Y digo más: la gente, en el trato directo y sin intermediarios, suele ser maravillosa. Raro es el conflicto que haya tenido en mi taxi y, si alguno hubo, fue más bien potenciado por demasiadas copas de más (o estupefacientes varios) por parte de usuarios (siempre en grupo, el dato es relevante) con ganas de liarla. Lo habitual, como digo, es el trato amable, aunque, por pura estadística, algunos de esos mismos usuarios también hagan las veces de trolls en la intimidad y el anonimato de sus casas.

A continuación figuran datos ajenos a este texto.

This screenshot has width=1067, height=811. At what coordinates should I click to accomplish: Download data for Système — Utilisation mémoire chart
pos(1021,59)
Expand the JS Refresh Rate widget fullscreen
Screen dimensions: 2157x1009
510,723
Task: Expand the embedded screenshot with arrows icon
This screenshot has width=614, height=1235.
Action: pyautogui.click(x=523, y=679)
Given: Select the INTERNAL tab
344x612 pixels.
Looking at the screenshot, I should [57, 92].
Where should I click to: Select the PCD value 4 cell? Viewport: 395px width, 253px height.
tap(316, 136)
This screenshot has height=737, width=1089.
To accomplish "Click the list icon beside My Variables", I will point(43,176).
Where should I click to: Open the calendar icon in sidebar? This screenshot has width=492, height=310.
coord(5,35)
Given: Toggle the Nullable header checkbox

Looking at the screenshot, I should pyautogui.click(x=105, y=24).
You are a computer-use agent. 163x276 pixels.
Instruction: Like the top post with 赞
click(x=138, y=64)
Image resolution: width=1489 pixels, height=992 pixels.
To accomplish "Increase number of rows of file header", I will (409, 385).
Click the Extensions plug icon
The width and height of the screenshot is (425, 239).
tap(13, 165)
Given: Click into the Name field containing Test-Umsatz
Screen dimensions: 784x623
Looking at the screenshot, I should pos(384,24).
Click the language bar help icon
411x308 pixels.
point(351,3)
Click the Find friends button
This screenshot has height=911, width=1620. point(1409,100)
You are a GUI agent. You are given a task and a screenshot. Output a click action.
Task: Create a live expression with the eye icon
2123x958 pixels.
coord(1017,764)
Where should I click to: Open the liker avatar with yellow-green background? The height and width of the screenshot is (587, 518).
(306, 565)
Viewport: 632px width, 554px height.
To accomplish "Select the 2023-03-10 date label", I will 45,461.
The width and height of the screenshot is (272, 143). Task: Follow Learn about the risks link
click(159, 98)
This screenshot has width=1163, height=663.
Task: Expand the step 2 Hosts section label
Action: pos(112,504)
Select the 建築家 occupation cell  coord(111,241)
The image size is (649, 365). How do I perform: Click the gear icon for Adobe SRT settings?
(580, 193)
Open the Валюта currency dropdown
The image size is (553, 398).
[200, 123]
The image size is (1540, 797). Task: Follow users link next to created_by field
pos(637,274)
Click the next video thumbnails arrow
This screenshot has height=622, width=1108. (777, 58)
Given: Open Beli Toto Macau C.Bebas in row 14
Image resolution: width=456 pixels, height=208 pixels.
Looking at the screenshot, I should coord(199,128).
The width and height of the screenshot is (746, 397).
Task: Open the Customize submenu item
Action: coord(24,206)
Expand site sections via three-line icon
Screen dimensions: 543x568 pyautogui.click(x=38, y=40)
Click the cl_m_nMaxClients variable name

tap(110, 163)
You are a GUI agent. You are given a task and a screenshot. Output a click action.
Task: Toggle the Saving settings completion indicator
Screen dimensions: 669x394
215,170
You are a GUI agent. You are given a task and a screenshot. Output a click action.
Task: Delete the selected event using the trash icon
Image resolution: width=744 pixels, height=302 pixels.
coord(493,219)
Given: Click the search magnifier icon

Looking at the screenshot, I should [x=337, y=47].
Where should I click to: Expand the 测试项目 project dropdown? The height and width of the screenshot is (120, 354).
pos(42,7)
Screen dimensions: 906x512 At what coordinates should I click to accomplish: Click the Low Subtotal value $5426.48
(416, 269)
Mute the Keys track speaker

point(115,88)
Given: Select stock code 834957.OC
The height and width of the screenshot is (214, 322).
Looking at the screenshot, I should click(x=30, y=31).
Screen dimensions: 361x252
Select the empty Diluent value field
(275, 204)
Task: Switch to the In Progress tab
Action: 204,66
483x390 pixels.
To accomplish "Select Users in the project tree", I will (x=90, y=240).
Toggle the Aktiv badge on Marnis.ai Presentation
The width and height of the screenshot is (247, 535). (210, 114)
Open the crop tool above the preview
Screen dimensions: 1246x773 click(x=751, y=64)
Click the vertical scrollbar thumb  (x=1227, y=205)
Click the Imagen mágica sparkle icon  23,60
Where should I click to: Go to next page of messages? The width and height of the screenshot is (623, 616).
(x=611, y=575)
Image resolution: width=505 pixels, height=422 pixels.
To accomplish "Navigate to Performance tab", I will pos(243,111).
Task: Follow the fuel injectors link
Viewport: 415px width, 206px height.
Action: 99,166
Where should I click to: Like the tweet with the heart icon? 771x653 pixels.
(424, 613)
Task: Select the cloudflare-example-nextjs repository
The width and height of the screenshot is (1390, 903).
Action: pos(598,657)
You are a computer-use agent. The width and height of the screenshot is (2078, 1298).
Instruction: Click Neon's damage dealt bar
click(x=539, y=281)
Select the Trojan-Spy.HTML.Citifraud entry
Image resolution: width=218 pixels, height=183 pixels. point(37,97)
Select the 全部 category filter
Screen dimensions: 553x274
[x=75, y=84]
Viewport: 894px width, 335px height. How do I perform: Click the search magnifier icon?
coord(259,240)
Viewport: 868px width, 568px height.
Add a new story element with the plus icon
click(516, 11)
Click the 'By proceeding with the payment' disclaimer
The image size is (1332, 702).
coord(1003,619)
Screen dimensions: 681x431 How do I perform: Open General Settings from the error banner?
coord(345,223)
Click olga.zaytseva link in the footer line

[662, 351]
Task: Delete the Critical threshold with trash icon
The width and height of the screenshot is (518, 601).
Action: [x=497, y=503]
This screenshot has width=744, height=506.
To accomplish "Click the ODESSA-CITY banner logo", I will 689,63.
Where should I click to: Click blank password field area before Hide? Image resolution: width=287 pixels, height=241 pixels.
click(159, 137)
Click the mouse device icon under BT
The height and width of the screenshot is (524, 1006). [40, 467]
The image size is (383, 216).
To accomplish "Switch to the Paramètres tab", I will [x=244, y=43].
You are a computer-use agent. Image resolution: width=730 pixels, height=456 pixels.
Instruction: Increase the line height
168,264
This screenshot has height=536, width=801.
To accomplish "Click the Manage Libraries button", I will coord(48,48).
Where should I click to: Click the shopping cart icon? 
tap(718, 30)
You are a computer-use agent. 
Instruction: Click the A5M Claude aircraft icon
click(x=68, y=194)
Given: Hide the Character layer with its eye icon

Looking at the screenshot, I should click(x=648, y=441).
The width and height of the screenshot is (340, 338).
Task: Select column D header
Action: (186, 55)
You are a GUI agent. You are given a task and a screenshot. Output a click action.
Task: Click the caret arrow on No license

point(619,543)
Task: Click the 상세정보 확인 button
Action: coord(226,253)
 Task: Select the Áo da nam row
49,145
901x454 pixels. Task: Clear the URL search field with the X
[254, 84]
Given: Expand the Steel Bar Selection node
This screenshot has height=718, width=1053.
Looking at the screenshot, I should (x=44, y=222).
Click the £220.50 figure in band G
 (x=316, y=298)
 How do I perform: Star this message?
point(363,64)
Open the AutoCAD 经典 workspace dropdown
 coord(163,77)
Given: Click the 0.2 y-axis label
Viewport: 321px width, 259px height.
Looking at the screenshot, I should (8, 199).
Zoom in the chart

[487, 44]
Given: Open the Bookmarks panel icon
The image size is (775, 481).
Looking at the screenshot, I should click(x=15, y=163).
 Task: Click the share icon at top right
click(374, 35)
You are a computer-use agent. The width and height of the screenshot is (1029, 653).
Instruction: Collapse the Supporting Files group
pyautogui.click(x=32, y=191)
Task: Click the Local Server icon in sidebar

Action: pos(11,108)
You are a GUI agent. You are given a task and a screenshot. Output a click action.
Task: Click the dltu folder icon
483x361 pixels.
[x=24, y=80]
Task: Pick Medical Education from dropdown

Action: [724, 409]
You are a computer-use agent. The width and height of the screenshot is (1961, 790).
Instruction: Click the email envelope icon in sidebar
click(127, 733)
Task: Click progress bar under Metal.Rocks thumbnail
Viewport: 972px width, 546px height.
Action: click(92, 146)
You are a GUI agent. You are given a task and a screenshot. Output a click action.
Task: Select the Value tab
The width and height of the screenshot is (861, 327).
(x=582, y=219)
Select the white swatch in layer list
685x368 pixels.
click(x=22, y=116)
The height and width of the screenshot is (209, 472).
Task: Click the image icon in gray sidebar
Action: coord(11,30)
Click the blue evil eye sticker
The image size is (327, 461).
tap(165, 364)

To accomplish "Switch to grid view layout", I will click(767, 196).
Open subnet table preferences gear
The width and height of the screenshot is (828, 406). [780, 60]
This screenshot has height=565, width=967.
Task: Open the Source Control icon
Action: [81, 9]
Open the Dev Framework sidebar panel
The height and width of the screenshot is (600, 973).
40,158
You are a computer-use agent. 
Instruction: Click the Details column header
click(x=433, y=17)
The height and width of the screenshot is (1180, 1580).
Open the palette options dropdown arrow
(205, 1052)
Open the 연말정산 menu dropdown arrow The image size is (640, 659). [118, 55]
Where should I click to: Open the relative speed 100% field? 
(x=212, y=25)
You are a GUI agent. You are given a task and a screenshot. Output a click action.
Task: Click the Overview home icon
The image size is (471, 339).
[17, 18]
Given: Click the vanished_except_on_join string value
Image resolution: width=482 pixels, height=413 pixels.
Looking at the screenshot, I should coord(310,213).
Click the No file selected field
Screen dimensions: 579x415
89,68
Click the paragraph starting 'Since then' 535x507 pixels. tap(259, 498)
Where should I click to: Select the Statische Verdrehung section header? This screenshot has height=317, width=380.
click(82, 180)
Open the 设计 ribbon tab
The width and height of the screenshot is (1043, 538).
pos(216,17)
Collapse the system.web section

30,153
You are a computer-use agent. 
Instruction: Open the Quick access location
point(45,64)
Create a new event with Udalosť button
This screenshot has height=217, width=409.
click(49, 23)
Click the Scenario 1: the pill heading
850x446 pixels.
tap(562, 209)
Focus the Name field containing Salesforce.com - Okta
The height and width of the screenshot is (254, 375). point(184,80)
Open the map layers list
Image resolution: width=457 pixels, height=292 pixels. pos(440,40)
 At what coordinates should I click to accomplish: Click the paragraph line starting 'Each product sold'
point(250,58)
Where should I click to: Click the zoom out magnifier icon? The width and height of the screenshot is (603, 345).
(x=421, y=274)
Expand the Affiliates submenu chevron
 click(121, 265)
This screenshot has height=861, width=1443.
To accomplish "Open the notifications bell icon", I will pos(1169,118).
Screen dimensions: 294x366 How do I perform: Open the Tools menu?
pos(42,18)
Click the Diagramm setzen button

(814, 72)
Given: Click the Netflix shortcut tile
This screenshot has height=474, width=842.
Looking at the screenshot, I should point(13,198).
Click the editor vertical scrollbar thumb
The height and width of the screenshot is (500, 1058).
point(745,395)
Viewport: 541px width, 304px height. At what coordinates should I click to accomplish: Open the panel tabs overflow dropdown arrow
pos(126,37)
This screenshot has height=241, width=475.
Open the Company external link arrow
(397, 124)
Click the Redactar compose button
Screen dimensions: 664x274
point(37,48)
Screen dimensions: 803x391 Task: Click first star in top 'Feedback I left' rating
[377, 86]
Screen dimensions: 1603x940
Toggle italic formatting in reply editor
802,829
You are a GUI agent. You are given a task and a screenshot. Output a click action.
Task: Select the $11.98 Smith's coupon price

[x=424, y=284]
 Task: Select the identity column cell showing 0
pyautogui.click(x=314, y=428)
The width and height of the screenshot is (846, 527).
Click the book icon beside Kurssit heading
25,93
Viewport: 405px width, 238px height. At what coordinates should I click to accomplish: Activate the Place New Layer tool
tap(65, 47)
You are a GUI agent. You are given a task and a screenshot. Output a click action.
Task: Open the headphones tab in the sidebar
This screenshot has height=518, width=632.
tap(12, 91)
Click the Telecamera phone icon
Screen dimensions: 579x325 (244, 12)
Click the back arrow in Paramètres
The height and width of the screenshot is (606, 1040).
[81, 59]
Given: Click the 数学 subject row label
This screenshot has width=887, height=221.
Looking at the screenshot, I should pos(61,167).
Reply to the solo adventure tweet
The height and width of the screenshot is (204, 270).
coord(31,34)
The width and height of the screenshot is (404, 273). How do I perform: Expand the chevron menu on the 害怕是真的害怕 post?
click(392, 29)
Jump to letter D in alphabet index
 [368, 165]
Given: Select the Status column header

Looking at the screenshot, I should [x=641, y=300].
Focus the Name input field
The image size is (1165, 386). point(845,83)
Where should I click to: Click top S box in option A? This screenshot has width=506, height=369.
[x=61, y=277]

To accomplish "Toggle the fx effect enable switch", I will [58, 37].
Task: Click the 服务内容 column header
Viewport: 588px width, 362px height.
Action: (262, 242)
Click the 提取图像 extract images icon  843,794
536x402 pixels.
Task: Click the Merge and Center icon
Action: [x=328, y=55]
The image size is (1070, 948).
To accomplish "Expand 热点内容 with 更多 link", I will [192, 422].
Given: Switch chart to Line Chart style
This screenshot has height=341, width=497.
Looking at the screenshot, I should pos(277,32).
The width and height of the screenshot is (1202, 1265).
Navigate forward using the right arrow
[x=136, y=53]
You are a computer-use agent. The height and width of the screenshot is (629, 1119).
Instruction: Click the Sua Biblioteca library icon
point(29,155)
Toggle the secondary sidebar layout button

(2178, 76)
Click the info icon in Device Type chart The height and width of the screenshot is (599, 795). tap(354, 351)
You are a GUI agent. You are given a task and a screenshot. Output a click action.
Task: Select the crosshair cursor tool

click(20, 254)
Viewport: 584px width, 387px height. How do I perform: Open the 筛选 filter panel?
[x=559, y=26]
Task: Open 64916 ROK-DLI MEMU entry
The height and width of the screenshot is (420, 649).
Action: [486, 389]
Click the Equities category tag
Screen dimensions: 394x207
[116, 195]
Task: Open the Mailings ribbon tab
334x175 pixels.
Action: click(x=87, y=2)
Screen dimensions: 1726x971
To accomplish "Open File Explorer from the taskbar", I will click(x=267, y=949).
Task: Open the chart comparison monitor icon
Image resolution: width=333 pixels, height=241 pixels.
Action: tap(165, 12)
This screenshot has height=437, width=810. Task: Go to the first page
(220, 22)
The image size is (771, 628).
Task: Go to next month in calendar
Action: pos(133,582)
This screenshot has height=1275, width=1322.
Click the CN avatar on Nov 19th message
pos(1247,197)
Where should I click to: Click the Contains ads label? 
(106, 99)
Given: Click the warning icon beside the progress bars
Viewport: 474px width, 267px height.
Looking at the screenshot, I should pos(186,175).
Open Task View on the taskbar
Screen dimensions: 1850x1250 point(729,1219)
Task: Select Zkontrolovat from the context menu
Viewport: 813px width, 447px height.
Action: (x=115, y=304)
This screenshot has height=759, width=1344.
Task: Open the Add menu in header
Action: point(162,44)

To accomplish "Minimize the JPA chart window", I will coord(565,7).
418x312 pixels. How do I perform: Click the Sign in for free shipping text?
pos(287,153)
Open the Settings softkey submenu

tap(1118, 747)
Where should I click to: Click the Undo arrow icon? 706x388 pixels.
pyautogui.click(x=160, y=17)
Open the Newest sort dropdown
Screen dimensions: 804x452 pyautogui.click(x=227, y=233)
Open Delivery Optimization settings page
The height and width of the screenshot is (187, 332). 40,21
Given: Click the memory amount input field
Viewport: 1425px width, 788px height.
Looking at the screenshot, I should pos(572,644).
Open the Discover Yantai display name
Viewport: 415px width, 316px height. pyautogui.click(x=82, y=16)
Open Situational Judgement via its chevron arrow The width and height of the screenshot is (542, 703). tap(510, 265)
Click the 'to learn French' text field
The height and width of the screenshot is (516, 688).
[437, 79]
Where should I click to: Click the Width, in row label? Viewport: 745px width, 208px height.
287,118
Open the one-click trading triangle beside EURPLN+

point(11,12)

Es evidente que existe una brecha entre el mundo virtual y el mundo palpable en lo que al uso del lenguaje se refiere. La lengua se desata cuando no somos nadie para nadie y desaparecen los filtros. Lo fácil sería decir que volcamos nuestras frustraciones aprovechando el anonimato, pero creo que la explicación es más compleja. Una explicación que tiene más que ver con la empatía. La presencia física nos lleva sin querer a ser más empáticos con el otro y a tener más cuidado con lo que decimos, aunque disten muy mucho nuestras posturas. Nadie suelta a bocajarro sus ideas más radicales ante un completo desconocido, y nadie que camine solo por la calle se dedica a trolear a todo aquel que se cruce en su camino (a no ser que sufra algún tipo de disfunción mental). La soledad de dos cuerpos presentes (ya sea en un taxi, o en el ascensor, o en la consulta del médico) consigue que saquemos nuestra versión más sociable: apenas somos uno contra uno, más vulnerables o tal vez más sensibles a la crítica directa. Mirar a los ojos desmonta en cierto modo. Lo cual quiere decir que aún hay esperanza.